The best pilots can get to the destination with no problems.
If they don’t, they get sucked in.
But if they do, the result is usually a disaster.
“When the pilot is flying into a bad situation, he needs to be on a safe course,” says Michael Greenfield, an associate professor of aeronautical engineering at the University of Auckland in New Zealand.
In this study, Greenfield and colleagues used a system called a “solo trajectory”, in which the pilot has to decide whether to stay on course or go around.
The two approaches are quite similar to one another.
Both require a decision, called a control error, to avoid a crash.
When you can’t control the situation, you might get sucked into the situation and go into an emergency landing.
In contrast, if you can control the problem, the plane can safely fly through.
To prove this, the researchers used a simulation that simulates the conditions for a landing in a plane with two crew members, one in the backseat and the other in the front seat.

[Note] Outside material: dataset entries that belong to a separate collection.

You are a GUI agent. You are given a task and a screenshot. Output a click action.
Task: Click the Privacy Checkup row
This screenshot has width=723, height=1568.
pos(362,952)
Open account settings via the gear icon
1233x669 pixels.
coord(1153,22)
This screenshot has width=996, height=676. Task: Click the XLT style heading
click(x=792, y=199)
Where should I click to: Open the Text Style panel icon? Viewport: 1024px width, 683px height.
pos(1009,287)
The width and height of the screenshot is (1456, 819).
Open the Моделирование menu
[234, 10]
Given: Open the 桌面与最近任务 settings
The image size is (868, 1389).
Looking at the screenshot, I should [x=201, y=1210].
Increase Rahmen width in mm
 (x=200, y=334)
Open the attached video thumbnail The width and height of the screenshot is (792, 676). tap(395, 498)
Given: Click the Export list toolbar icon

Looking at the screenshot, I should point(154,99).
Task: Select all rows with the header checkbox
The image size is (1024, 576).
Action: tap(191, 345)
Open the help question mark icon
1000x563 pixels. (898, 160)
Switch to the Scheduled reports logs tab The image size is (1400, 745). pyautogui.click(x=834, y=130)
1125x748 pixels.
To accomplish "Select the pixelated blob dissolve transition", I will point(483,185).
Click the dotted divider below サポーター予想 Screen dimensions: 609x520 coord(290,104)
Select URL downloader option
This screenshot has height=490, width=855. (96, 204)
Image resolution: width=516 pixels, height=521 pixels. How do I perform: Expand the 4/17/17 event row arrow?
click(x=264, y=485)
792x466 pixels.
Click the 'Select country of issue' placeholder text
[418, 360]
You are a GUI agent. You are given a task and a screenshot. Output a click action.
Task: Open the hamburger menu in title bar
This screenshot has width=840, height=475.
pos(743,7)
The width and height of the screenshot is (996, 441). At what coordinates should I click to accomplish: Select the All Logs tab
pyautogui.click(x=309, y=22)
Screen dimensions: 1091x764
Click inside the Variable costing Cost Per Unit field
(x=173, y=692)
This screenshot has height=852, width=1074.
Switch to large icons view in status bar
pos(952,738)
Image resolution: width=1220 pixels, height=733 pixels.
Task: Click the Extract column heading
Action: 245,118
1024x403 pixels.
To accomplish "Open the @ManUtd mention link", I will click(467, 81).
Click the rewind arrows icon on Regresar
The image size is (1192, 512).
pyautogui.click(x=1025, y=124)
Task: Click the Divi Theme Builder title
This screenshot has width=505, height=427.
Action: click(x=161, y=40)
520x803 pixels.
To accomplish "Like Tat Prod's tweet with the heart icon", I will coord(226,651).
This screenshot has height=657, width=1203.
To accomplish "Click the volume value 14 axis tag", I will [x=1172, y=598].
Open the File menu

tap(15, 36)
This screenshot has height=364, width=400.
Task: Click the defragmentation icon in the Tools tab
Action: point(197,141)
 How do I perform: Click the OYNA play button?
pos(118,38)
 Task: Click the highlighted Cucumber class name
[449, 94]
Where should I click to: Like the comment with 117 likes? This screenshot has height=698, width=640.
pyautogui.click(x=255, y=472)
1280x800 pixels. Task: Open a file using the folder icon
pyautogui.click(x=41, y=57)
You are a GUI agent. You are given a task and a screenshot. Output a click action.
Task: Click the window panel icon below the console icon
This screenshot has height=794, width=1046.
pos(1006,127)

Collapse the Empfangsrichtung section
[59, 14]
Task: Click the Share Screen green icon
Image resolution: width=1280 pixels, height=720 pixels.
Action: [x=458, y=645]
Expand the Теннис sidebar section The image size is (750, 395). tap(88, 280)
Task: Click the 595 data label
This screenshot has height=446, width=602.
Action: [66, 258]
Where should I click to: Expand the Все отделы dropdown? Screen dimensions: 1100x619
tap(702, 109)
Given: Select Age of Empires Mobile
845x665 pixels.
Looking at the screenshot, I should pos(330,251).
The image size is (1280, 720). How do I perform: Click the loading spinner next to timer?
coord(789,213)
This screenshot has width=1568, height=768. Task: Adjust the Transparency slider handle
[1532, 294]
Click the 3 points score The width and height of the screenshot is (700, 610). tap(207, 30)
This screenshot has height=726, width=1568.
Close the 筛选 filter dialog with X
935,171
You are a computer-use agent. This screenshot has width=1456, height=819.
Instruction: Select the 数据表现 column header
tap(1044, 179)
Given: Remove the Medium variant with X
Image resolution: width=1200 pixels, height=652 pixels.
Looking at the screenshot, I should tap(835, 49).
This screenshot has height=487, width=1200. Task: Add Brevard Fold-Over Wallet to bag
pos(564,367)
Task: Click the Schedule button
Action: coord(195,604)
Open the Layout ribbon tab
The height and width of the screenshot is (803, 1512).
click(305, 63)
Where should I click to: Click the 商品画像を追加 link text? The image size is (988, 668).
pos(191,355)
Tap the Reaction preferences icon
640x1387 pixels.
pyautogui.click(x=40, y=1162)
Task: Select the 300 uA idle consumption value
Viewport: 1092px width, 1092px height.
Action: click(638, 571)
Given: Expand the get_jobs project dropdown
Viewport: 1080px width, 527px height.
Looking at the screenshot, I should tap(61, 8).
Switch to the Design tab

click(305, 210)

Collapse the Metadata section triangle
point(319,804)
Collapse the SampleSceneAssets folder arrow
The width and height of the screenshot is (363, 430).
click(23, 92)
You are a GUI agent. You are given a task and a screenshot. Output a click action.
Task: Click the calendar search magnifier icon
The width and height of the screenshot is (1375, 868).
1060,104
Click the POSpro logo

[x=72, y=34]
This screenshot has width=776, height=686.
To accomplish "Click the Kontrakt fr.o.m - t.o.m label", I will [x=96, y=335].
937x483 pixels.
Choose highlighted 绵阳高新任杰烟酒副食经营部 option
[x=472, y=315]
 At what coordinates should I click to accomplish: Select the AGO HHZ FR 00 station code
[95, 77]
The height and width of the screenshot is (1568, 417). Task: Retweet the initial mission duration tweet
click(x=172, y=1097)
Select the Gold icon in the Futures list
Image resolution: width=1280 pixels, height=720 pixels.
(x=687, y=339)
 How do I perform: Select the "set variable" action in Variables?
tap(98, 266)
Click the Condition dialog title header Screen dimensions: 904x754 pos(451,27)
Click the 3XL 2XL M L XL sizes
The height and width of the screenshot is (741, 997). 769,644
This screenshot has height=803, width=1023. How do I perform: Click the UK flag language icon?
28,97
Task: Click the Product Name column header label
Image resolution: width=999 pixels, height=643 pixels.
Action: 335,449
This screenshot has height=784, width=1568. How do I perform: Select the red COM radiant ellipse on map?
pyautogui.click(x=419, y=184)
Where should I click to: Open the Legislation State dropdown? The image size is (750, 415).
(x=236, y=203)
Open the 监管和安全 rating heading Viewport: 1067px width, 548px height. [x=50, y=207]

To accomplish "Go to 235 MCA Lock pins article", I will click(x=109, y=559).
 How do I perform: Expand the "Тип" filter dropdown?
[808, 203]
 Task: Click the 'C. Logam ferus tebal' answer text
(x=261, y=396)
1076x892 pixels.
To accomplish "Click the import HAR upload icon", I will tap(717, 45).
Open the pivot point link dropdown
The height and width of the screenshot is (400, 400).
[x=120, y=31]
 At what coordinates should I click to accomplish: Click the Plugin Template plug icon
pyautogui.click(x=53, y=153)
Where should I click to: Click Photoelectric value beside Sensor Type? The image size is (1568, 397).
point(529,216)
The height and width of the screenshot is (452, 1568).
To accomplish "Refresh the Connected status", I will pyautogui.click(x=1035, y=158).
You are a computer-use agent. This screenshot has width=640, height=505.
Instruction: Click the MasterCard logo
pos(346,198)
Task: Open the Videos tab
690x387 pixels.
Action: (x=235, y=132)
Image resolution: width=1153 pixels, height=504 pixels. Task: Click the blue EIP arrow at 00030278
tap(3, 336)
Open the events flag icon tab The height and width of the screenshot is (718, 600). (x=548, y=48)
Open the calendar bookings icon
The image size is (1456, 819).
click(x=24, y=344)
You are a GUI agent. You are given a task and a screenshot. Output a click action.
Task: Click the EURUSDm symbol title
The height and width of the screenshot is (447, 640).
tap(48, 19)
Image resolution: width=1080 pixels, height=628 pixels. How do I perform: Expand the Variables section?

In the simulated landing, the pilot and co-pilot sit in front of the controls, which are set at a preset height.
The pilots’ seats are slightly lower than the front seats, but the control error is much smaller.
The pilot’s hands are spread out to indicate that the control system is in control of the landing, but that the controls don’t allow the aircraft to make a controlled roll.
The control error can also be a function of the position of the aircraft in the atmosphere.
When the plane is in the vertical, the control errors are much smaller, and there’s a much greater risk of a catastrophic crash.
But when the plane enters the horizontal, the error is very large, and the pilots have a much higher chance of a crash that leads to a loss of life.
When pilots decide to go around, they must take into account the risk of having to stop, and how much power is available to the plane.
So the two pilots decide on a landing plan that includes a high-speed approach to a target, followed by a low-speed landing, which would allow them to take off from the runway safely.
“At low speeds, the pilots are able to see a lot of the terrain, but at high speeds, they don.
So they are more in the dark.
That can cause them to lose control,” Greenfield says.
The researchers found that pilots’ errors in this scenario can cause crashes at a much more dramatic rate than in a scenario where the pilot decides to go on the ground.
They also found that, even when the pilots’ mistakes are taken into account, the aircraft doesn’t make a full-scale recovery.
The authors suggest that the problem lies in the pilot’s inability to anticipate the terrain and how it will affect the plane’s performance.
“The pilot’s experience is very different from the pilot who actually flies the plane,” says Greenfield.
This is probably because, in a normal situation, the airplane will be performing optimally.
The only time when the pilot would have an error that would cause a crash is when the airplane is in a situation that makes it hard to control.
“But in this case, the system is able to detect this, and it will take care of it.”
In other words, the problem is that pilots don’t take into consideration the situation before deciding to take a control-error approach to the landing.
They do so at the risk to themselves.
“There’s a huge amount of variability that is associated with the way pilots behave,” says Dr Greenfield on why the pilot mistakes affect crashes.
“It’s one of the reasons why we have a lot more crashes than other aircraft types, because it’s not just one pilot who makes mistakes.”
Dr Greenfeil says the researchers will be looking at whether the system could be used to improve the efficiency of the human-rated pilot.
“We know that human pilots have to do their best,” he says.
“If they can do better, they will make the aircraft safer and safer.”
He also thinks that, because of the way in which pilots use their eyes, they would be able to predict the terrain ahead, which could be helpful.
The paper is published in Proceedings of the National Academy of Sciences.